With We Love You, Kalafer stepped into the directorial role for the first time ever. The film, which was produced by the elder Kalafer and released last year, is an engaging documentary short about the Rainbow Gathering, an event that's occurred each year since 1972 in a different U.S. National Forest where tens of thousands of people come together to celebrate peace, love, harmony, freedom and community.

When he was brainstorming ideas after Diary of Immaculee, Kalafer drew on his own experience. He had attended a Rainbow Gathering in Pennsylvania in 1999, and says he "remembered feeling very surprised that something like that large and amazing wasn't very well known."

He assembled a six-person crew and headed to the 2008 gathering, which took place in Wyoming's Bridger-Teton National Forest. The end result is a 39-minute film that began its run on the film festival circuit last summer, picking up awards at the L.A. International Short Film Festival and the New Jersey Film Festival. We caught up with Kalafer in advance of the film's June 7 screening at the Hoboken International Film Festival (which now actually takes place in Teaneck).

It seems like the Rainbow Gathering is very loosely organized. So how did you get access? Did you just show up and shoot, or did you have to clear it with organizers first?

There are no official organizers of the gathering. I did spend about ten months talking to as many Rainbows as I could about my plan. I got a range of reactions, but in the end it helped because when we did finally show up at the gathering in Wyoming there were people there who knew me. Going into the gathering I had no idea if people were going to talk to us or just tell us to get lost.

Along the same lines, I'd imagine there were plenty of people out there wary of a guy with a camera. Did you run into a lot of resistance, skepticism or outright hostility during the course of the gathering? If so, how did that make your job more difficult as a storyteller?

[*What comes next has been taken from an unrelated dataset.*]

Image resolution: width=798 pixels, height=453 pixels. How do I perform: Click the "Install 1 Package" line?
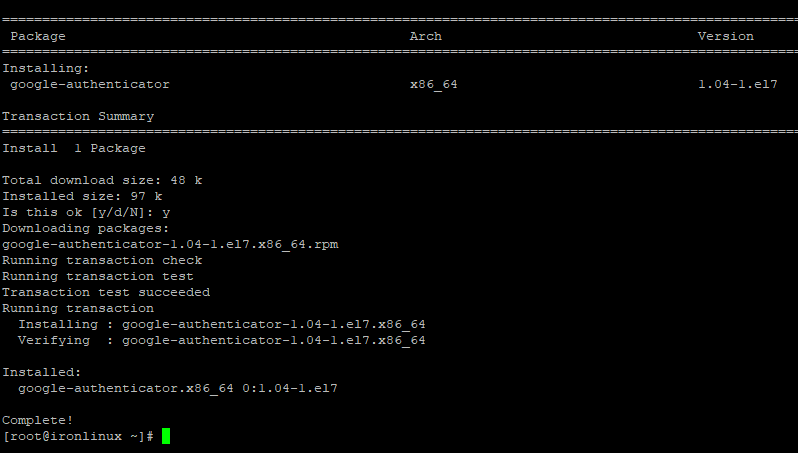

Most people I spoke to in pre-production warned me that I could expect resistance and a couple even alluded to hostility. Many Rainbows wanted to talk to us about the production so we just had to take our time. People would stop us on the trail and ask us a couple of questions and then say something like, "I just wanted to look you guys in the eyes." People were very defensive because many Rainbows volunteer a lot of time and resources to the gathering, and some have been doing it for four decades ­ it is that meaningful to them. It was tough because we had to hold back and resist the urge to come in shooting and shoot everything we saw. After a few days, most Rainbows knew us and they would invite us to shoot and just come out of the woodwork and help us out.

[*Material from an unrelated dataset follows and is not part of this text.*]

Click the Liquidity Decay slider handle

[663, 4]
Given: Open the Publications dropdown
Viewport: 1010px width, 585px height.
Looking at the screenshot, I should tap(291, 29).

How, if at all, has shooting this film had an influence on your teaching? Or, perhaps it went the other way as well ­ did your experience in the classroom influence the way you approached the film?

For me teaching and learning aren't really separable concepts but part of the something that exists as a cycle. This project was like that. Since I teach video production as part of the Media Arts and Sciences program at Dickinson I would take a little time each week and brief my classes about the latest production news. I would also include them in the decision making process. I had my classes look at the resumes and reels of the crew then vote on who I should go with. They selected the crew I went with, and I feel they were the perfect choice. There were a couple of times on the shoot where I definitely felt like the teacher too.

Tell me about the remarkable scene with the federal agents. What happened? And have you gotten much pushback from the feds for including the footage in your film?

That was horrible; I was there for the whole incident. There is a part of the gathering devoted to families and children called Kid Village. It is basically a camp for people with kids and they have crafts and make playgrounds out of trees there.

I was there getting water and this special team of agents called the ICT (Incident Command Team) come into the camp with someone they had arrested out on the trail. They had their guns out and were pointing them everywhere. At one point I looked down and there were red aiming lasers bouncing around my shirt. One of them started shooting their pepper-ball gun into the crowd and the pepper spray was everywhere. I held up my press badge and one of them came up to me, and put his Taser in my face and said, "I don't give a f**k about your press ID ­ get down the hill or I'll Tase you." Then they came in with AR-15 Assault rifles.

If it wasn't an event where everyone was there to pray for peace it would have been a bloodbath.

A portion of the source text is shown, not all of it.